**WHAT IS NEEDED**: Please retype the listing below, line by line, without changing anything.

**DATASET ENTRIES**:
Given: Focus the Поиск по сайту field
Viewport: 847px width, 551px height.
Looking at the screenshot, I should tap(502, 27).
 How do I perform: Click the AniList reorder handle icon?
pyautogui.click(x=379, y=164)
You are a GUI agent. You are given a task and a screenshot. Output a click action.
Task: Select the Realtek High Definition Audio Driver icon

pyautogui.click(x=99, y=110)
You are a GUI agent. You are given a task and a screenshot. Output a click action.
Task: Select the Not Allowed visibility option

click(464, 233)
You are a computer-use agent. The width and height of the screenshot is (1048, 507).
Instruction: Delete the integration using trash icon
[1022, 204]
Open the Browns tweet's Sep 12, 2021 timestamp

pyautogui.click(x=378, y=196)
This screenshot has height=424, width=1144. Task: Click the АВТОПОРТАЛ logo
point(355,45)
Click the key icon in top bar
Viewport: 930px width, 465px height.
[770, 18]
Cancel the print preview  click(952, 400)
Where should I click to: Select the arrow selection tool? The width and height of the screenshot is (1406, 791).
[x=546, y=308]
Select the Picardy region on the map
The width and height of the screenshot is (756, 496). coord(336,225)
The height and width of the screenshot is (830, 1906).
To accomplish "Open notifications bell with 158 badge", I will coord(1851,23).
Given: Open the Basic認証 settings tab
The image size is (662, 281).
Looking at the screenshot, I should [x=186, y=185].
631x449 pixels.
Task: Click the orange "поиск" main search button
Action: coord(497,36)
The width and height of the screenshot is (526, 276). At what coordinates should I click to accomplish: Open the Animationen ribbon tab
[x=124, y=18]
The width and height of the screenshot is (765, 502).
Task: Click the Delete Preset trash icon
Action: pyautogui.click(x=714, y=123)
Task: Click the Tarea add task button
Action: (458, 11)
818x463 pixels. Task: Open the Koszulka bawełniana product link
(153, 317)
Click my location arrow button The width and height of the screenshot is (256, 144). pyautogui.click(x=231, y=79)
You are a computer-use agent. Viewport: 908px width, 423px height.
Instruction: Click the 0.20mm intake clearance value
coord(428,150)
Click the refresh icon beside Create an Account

**OUTPUT FOR THIS EXERCISE**:
Given: Focus the Поиск по сайту field
Viewport: 847px width, 551px height.
Looking at the screenshot, I should tap(502, 27).
 How do I perform: Click the AniList reorder handle icon?
pyautogui.click(x=379, y=164)
You are a GUI agent. You are given a task and a screenshot. Output a click action.
Task: Select the Realtek High Definition Audio Driver icon

pyautogui.click(x=99, y=110)
You are a GUI agent. You are given a task and a screenshot. Output a click action.
Task: Select the Not Allowed visibility option

click(464, 233)
You are a computer-use agent. The width and height of the screenshot is (1048, 507).
Instruction: Delete the integration using trash icon
[1022, 204]
Open the Browns tweet's Sep 12, 2021 timestamp

pyautogui.click(x=378, y=196)
This screenshot has height=424, width=1144. Task: Click the АВТОПОРТАЛ logo
point(355,45)
Click the key icon in top bar
Viewport: 930px width, 465px height.
[770, 18]
Cancel the print preview  click(952, 400)
Where should I click to: Select the arrow selection tool? The width and height of the screenshot is (1406, 791).
[x=546, y=308]
Select the Picardy region on the map
The width and height of the screenshot is (756, 496). coord(336,225)
The height and width of the screenshot is (830, 1906).
To accomplish "Open notifications bell with 158 badge", I will coord(1851,23).
Given: Open the Basic認証 settings tab
The image size is (662, 281).
Looking at the screenshot, I should [x=186, y=185].
631x449 pixels.
Task: Click the orange "поиск" main search button
Action: coord(497,36)
The width and height of the screenshot is (526, 276). At what coordinates should I click to accomplish: Open the Animationen ribbon tab
[x=124, y=18]
The width and height of the screenshot is (765, 502).
Task: Click the Delete Preset trash icon
Action: pyautogui.click(x=714, y=123)
Task: Click the Tarea add task button
Action: (458, 11)
818x463 pixels. Task: Open the Koszulka bawełniana product link
(153, 317)
Click my location arrow button The width and height of the screenshot is (256, 144). pyautogui.click(x=231, y=79)
You are a computer-use agent. Viewport: 908px width, 423px height.
Instruction: Click the 0.20mm intake clearance value
coord(428,150)
Click the refresh icon beside Create an Account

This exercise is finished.